═══ EXCERTO ═══

No que diz respeito à 3.ª linha de produção relativa à polpa de tomate e molhos apertizados, o principal fornecedor é a sociedade espanhola M...”, que adquire o tomate a produtores de tomate.

 

A primeira transformação do tomate processa-se nas instalações dos fornecedores espanhóis, os quais selecionam os tomates, retiram-lhe as peles, procedem à sua transformação através de um processo de drenagem, tendo em vista a obtenção do concentrado de tomate, que consubstancia a matéria-prima para o processo industrial da 3.ª linha de produção.

 

Seguidamente, nas suas instalações fabris, a Requerente procede à transformação do produto, adicionando água ao preparado, ervas aromáticas e outros temperos, que depois, são colocados em garrafas de vidro ou lata, e são remetidos à capsulagem a uma temperatura quente para posterior pasteurização do produto.

═══ LISTA DE ENTRADAS ═══

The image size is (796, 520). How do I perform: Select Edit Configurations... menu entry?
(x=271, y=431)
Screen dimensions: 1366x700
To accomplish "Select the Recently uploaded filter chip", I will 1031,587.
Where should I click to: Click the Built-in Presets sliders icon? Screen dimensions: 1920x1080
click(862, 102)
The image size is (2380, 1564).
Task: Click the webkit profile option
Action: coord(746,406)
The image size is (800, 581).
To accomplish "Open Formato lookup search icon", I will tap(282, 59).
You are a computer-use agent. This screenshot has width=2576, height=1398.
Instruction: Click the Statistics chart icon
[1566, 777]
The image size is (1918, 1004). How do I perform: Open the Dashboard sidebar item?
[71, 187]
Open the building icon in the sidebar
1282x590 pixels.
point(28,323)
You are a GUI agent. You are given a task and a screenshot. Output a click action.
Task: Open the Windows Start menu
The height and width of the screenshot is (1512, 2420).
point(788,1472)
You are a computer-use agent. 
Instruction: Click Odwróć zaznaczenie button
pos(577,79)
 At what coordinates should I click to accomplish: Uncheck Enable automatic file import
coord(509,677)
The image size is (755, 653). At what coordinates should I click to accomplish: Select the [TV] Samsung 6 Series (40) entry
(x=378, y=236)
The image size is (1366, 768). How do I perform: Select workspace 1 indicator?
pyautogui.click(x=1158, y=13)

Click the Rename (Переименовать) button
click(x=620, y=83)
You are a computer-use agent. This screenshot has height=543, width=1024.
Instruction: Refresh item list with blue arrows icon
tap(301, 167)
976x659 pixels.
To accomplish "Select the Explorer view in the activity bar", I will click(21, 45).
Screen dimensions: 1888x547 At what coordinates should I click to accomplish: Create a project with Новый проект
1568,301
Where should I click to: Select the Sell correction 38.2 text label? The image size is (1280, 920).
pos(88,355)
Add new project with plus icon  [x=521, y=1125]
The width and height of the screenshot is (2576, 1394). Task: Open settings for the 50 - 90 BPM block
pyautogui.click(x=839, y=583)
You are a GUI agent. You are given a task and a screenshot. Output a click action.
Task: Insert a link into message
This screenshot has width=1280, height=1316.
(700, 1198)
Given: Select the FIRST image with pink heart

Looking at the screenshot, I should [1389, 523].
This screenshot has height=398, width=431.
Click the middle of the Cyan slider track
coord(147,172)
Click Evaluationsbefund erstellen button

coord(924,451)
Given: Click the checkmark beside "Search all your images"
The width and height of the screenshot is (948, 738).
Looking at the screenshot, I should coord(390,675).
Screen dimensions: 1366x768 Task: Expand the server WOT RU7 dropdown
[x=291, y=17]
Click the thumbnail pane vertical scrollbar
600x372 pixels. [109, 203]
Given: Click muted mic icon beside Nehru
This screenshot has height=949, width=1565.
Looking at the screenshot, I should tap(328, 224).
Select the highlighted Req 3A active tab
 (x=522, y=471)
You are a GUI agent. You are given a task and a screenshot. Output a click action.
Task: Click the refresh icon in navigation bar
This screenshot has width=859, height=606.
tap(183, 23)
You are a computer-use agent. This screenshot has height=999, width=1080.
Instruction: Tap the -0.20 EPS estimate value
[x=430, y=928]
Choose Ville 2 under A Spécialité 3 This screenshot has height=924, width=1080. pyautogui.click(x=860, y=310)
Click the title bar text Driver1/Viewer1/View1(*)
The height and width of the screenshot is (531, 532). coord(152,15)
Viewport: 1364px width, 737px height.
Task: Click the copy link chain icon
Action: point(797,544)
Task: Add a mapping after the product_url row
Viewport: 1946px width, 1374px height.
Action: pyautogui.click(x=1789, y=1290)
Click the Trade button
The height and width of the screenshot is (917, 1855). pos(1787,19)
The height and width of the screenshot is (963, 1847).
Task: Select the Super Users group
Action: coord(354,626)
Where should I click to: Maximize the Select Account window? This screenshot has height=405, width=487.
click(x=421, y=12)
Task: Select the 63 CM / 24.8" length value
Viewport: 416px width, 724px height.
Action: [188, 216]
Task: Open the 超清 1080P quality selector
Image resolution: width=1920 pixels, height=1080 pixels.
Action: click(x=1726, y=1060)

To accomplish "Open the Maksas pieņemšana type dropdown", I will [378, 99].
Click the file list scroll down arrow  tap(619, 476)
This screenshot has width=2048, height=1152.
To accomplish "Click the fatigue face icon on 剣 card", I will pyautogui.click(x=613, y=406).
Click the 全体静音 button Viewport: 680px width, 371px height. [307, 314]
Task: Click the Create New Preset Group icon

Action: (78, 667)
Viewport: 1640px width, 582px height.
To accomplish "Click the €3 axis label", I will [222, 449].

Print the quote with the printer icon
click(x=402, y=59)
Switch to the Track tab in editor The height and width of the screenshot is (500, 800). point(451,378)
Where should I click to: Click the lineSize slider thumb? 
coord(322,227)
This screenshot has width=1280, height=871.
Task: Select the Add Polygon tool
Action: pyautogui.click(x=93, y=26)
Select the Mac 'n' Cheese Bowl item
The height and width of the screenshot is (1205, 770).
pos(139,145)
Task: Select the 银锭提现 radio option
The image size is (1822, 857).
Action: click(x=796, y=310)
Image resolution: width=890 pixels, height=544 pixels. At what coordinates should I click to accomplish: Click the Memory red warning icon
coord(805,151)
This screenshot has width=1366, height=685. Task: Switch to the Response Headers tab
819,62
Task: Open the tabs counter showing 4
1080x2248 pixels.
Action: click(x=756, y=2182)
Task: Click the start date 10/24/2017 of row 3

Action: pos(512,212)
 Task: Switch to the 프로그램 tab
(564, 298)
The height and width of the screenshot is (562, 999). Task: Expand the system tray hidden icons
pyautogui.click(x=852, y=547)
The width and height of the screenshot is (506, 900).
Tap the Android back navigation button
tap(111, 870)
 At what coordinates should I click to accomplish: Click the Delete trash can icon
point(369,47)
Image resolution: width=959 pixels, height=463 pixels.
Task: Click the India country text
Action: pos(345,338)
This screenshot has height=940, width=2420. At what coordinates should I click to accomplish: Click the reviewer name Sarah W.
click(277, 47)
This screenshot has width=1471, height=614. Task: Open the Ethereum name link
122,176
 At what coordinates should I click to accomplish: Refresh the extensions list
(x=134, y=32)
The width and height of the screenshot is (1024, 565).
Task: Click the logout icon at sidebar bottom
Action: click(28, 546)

═══

INSTRUÇÕES:
(A) Reescreva em forma de lista o parágrafo do excerto que começa por "A primeira transformação do tomate", mantendo os factos principais.
(B) Transcreva do excerto o trecho que começa em "No que diz respeito" e termina em "linha de produção.".
(C) Responda às seguintes perguntas com base no excerto:
(i) A quem adquire o tomate o principal fornecedor da 3.ª linha de produção?
(ii) Que produto se obtém através do processo de drenagem?
(iii) Em que recipientes é colocado o produto transformado pela Requerente?

RESPOSTAS POR TAREFA:
(A)
- A primeira transformação do tomate ocorre nas instalações dos fornecedores espanhóis.
- Os fornecedores selecionam os tomates e retiram-lhes as peles.
- Transformam-nos por drenagem para obter concentrado de tomate.
- Esse concentrado é a matéria-prima do processo industrial da 3.ª linha de produção.

(B)
No que diz respeito à 3.ª linha de produção relativa à polpa de tomate e molhos apertizados, o principal fornecedor é a sociedade espanhola M...”, que adquire o tomate a produtores de tomate.

 

A primeira transformação do tomate processa-se nas instalações dos fornecedores espanhóis, os quais selecionam os tomates, retiram-lhe as peles, procedem à sua transformação através de um processo de drenagem, tendo em vista a obtenção do concentrado de tomate, que consubstancia a matéria-prima para o processo industrial da 3.ª linha de produção.

(C)
(i) A produtores de tomate.
(ii) O concentrado de tomate.
(iii) Em garrafas de vidro ou lata.